### [Zu erledigende Aufgaben]
a) Wie viel kostet laut Nosta im Forumsauszug ein Tagesschein in der eigenen Gegend?
b) Übernimm aus dem Forumsauszug wörtlich den Abschnitt von „Bei mir in der“ bis „man keine Tagesscheine!“.

### [Zitierter Text]
Bei mir in der Gegend kostet ein Tagesschein 10 Euro für ein recht bescheidenes Gewässer! Für gute bis sehr gute Gewässer erhält man keine Tagesscheine! 

Nosta


----------



## Thomas9904 (30. Mai 2013)

*AW: In wie vielen Vereinen seid ihr?*

Schon klar, dass es so viele unterschiedliche Motive wie Angler gibt..

Und so viele unterschiedliche Beiträge und Bedingungen...


----------



## peiner freak (30. Mai 2013)

*AW: In wie vielen Vereinen seid ihr?*

Mein verein heißt Ostsee (Neustädter Bucht ) am see macht mir das angeln kein spaß mehr ....


----------



## Thomas9904 (30. Mai 2013)

*AW: In wie vielen Vereinen seid ihr?*

Wart mal ab, da wird auch noch ein Verein kommen und die Ostsee pachten ;-))))))))))


----------



## anglermeister17 (30. Mai 2013)

*AW: In wie vielen Vereinen seid ihr?*

Bin mich noch am umschauen nach einem Verein hier in der Umgebung Stuttgart, da ich vor Kurzem umgezogen bin. Vereine gibt es einige, nur bei DEN Gebühren hier im Raum- egal welchem Verein man nun beitritt, lasse ich mir definitiv ZEIT mit der Entscheidung, dass ich auch den "richtigen" Verein finden möge und ich mich nicht hinterher über eine schmerzliche Fehlentscheidung ärgern muss. Also wäge ich erstmal sehr genau versch. Vereine gegeneinander ab und entscheide, wann es mir passt.


----------



## Der-Graf (30. Mai 2013)

### [Datenauszug]

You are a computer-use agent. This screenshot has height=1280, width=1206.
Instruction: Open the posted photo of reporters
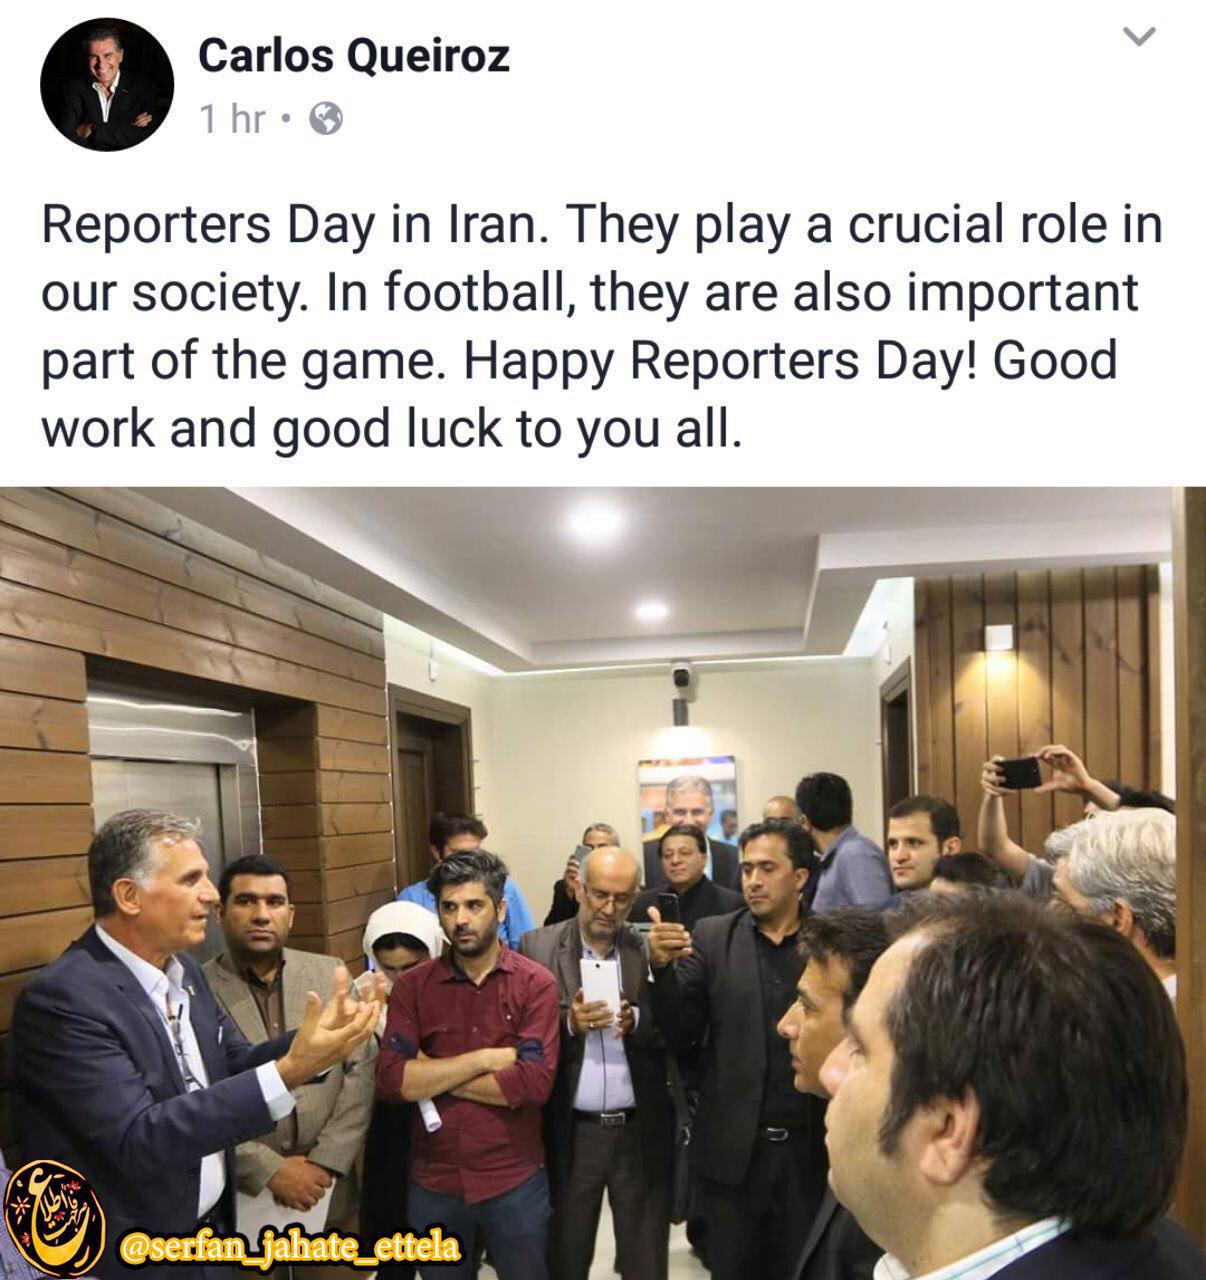pyautogui.click(x=603, y=883)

### [Ergebnisse der Reihe]
a) 10 Euro, und zwar für ein recht bescheidenes Gewässer.

b)
Bei mir in der Gegend kostet ein Tagesschein 10 Euro für ein recht bescheidenes Gewässer! Für gute bis sehr gute Gewässer erhält man keine Tagesscheine!